How to conduct an SEO audit

Search Engine Optimisation (SEO) is an important part of any digital marketing strategy. Making sure that your website is correctly optimised for search engine indexing will be the difference between showing up on the first page of Google and being out ranked by your competitors.

SEO audit

On page SEO audit

An on-page SEO audit aims to review your overall website and specific pages’ visibility for commercially important search terms. 

There is a huge range of on-page SEO tools available, some free, some paid.

Tools to use

Google’s Search Console is a great on-page SEO auditing tool; it’s free and it uses Google’s proprietary SERP data. Using the Google Search Console’s Performance Report you can view the search queries driving traffic to your website. 

SEMRush & Ahrefs are other popular on-page (paid) SEO tools.

SEO audit

What are you looking for

Analyse the search terms by URL in the Performance Report, prioritising your key service pages. What keywords should these pages rank for and what are they ranking for? Is there a difference between the intended keyword visibility and the actual? Are there any surprising search queries appearing in the report?

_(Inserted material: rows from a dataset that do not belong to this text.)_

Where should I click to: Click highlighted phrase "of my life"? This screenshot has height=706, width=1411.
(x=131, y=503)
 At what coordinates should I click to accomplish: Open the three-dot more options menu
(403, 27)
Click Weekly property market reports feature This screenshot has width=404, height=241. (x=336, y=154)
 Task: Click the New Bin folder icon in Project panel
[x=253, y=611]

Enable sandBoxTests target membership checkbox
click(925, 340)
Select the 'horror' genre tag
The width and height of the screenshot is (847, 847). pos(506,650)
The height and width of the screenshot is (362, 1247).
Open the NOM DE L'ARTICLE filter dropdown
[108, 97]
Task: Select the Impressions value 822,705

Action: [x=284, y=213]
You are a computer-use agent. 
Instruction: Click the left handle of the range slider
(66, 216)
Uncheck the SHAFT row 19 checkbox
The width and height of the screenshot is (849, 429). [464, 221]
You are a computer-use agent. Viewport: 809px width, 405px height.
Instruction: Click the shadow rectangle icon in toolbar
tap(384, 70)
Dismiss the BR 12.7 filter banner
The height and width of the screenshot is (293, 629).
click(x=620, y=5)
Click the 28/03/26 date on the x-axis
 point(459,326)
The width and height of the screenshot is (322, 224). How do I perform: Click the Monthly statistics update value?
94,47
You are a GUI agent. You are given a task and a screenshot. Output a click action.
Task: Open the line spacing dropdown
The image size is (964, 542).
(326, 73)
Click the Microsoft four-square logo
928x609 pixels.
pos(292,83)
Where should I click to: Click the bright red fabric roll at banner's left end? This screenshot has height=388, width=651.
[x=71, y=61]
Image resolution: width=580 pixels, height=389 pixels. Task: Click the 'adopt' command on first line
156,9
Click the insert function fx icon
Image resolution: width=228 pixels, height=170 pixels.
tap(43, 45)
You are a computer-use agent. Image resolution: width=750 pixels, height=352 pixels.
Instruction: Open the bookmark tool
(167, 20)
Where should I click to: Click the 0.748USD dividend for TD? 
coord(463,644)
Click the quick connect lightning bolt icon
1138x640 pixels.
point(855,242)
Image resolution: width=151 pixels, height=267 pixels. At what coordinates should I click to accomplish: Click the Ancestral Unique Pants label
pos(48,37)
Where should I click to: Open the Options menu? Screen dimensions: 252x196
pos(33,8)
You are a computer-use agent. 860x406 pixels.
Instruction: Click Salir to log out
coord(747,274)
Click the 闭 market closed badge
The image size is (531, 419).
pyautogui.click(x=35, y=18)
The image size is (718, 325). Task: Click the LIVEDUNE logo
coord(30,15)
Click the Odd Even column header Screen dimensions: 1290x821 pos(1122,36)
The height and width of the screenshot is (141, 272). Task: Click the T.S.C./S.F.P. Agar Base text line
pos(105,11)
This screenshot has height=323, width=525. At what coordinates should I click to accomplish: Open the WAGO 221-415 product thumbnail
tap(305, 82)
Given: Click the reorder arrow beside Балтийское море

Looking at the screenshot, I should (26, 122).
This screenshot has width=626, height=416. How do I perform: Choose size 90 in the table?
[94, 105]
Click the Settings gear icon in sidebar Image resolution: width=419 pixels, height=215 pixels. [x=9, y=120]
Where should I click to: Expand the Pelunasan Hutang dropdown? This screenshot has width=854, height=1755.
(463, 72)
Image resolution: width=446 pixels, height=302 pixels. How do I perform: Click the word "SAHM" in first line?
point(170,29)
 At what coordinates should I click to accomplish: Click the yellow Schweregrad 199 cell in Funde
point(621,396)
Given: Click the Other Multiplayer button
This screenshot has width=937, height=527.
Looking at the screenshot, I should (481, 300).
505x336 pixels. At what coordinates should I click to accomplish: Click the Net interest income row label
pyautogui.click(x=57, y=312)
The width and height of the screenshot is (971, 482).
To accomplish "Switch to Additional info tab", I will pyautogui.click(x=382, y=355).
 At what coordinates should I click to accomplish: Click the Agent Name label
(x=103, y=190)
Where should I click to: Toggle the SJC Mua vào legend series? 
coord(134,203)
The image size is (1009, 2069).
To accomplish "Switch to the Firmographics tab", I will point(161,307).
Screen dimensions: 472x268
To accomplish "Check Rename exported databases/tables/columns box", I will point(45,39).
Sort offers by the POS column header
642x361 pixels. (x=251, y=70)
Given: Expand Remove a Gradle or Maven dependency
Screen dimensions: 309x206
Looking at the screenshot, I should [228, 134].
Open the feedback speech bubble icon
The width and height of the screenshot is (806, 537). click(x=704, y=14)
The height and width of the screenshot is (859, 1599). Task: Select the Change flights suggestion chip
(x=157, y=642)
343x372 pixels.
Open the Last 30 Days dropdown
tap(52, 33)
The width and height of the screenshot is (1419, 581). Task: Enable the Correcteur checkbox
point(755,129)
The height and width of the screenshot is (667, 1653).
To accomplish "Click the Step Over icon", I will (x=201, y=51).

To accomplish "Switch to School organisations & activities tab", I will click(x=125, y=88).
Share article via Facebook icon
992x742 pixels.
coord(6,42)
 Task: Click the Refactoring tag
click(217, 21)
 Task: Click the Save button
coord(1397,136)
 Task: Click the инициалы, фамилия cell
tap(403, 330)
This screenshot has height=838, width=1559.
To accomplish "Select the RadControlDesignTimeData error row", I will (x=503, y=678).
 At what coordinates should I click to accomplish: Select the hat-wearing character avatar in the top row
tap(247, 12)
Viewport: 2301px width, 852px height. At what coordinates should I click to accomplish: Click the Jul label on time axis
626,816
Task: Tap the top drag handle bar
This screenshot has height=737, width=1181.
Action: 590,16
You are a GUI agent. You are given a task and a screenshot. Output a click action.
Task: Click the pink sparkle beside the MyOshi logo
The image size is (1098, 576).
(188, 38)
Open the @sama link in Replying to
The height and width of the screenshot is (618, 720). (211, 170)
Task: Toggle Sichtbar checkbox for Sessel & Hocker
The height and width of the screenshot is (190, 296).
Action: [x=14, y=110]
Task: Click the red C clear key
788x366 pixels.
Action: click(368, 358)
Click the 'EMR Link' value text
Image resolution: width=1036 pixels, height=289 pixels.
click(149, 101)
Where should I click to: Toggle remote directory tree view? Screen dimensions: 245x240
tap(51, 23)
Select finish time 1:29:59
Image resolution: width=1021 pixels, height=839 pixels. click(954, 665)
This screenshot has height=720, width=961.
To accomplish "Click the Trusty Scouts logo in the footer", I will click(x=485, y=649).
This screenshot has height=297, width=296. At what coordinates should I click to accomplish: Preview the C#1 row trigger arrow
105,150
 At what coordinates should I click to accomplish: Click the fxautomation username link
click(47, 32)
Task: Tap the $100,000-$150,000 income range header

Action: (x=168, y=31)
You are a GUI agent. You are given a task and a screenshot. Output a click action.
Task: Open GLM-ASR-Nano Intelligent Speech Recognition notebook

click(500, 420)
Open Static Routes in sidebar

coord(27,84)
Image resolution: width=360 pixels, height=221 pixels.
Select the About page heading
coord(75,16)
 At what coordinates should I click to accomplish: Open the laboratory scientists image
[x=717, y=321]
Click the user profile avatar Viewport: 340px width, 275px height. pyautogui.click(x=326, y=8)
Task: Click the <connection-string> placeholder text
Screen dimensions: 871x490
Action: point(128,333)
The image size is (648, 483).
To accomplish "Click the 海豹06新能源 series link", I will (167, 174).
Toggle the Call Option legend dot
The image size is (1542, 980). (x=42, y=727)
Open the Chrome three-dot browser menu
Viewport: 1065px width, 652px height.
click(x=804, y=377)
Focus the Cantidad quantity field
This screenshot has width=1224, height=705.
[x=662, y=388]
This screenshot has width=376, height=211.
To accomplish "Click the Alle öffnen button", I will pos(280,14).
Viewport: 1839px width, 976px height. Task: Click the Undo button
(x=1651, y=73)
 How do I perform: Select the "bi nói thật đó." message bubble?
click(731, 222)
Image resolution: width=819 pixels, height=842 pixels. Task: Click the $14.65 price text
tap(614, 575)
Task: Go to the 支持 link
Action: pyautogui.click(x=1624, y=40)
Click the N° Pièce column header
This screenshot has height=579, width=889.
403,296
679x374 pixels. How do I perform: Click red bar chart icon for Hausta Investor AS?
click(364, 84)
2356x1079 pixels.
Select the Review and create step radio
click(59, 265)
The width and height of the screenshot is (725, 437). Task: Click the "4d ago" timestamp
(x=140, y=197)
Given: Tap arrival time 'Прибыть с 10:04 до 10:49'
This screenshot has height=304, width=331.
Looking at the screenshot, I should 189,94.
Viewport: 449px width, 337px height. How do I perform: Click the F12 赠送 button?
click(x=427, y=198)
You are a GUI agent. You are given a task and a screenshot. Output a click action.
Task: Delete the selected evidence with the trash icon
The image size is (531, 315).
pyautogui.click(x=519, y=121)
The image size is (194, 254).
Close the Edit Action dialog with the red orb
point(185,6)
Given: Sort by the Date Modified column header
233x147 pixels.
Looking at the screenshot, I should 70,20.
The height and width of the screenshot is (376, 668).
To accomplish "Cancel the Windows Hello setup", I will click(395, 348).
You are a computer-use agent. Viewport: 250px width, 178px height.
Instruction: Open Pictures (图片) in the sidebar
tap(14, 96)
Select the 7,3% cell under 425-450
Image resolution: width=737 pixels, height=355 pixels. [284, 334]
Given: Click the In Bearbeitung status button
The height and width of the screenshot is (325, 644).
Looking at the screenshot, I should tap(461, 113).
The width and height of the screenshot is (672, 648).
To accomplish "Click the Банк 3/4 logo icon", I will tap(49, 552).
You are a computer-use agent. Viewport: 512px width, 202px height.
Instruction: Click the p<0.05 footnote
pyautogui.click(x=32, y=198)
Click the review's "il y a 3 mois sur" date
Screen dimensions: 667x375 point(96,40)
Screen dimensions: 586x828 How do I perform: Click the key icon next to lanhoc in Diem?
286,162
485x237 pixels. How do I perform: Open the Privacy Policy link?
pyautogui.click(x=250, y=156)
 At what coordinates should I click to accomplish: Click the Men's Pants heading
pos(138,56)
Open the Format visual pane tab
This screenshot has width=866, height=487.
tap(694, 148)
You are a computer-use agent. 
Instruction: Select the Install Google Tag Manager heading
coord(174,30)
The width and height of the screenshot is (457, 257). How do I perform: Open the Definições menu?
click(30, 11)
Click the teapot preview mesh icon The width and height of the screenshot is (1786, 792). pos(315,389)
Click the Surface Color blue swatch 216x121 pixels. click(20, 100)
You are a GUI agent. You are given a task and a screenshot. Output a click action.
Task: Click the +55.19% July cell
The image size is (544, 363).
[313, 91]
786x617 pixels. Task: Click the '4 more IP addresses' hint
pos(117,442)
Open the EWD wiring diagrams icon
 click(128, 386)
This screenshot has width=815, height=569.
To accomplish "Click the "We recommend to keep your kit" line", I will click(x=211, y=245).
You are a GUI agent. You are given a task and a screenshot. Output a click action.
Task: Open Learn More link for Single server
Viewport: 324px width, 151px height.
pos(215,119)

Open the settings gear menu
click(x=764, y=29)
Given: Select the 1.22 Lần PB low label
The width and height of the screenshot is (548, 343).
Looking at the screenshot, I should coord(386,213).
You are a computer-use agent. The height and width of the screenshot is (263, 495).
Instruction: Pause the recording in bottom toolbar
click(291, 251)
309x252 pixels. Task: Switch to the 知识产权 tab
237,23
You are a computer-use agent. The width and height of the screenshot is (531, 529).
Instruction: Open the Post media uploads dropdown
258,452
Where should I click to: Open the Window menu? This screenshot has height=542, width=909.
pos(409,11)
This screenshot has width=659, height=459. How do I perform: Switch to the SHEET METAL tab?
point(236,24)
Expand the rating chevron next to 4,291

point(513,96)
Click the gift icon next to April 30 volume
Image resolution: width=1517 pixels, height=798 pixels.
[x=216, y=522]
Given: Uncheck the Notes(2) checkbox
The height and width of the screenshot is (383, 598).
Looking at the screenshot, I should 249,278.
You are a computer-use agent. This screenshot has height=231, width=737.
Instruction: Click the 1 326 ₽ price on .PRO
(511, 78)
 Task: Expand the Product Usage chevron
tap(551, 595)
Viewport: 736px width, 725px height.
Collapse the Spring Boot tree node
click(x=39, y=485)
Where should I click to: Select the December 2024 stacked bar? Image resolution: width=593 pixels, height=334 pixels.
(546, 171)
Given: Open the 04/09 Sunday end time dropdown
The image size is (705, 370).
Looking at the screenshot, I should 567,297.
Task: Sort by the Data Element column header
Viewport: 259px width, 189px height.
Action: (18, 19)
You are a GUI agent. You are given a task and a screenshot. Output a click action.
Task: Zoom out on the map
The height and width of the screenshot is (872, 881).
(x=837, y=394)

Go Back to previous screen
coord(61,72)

Comparing URL by URL, are you ranking there any instances of keyword cannibalisation? 

Bear in mind that SEO efforts should focus on increasing both the quality and quantity of organic traffic.

Technical SEO audit

A technical SEO audit looks at how your website performs with regards to crawling, indexing and ranking by Search Engines. This is important to review because a poorly performing website - be that slow server speeds, poor mobile usability, copious amounts of redirects and/or redirect chains, etc. - will be at a significant disadvantage compared to a technically optimised competitor website. 

Crawling and indexing issues can cause delays in ranking; for websites with rapid content production (such as News websites), this can seriously harm your traffic.

Tools to use

Google Search Console’s Coverage report provides data on your website’s crawling and indexing issues. The Core Web Vitals report is also an insightful resource for understanding your website’s speed and load time. 

Tools like ScreamingFrog are particularly useful for an internal link audit.

SEO audit

What you are looking for

In the report, you will see a list of Errors & Warnings, alongside the number of affected pages. Start by prioritising URLs with errors (that are being excluded from the SERPs), and your commercially most important pages. Once you’ve resolved the errors, you can select ‘validate’ fix to re-submit the URL to Google. 

Pay close attention to the types of errors that are being listed in this report and any trends or repeated problems that could be indicative of a broader template or website issue. 

Reviewing your internal linking structure starts with resolving all internal 404 pages. These provide a poor user experience. Use a crawling tool, like ScreamingFrog, to find these URLs. Here you can also identify any inappropriate 302 (temporary) redirects, redirect chains and more.

SEO audit

Local SEO audit

Local SEO is the optimisation of a website or web page with the aim of improving its visibility and ranking for relevant local searches, both with regards to the organic SERP listings and the so-called “snack pack” or map results. Typically associated with bricks-and-mortar stores, a local SEO audit covers citation consistency, Google My Business profile improvements and review acquisition strategies. 

SEO audit

Tools to use

Your on-page SEO tools are useful here to analyse your visibility for local keywords, such as “plumbers bristol”, as well as time-specific queries “late night takeaway delivery”. 

Your company Google My Business profile will also need to be audited (or created if you do not have one). 

Your Contact Us page(s) are another important aspect of your local SEO strategy, as are any industry or vertical specific search engines.

What you are looking for

Citation inconsistency: now is the time to be pedantic. Your business address, contact number and even trading name needs to be consistent across the web, from your contact page, directory listings and social media. 

Your Google My Business profile must be completed, verified, contain the correct data, including the most accurate category association and there must be no duplicate listings for your business. 

Sourcing Google My Business reviews is another important aspect of local SEO. Your local SEO audit needs to include an overview of your current reviews, a strategy to source more and the next steps to action this (e.g. email workflows).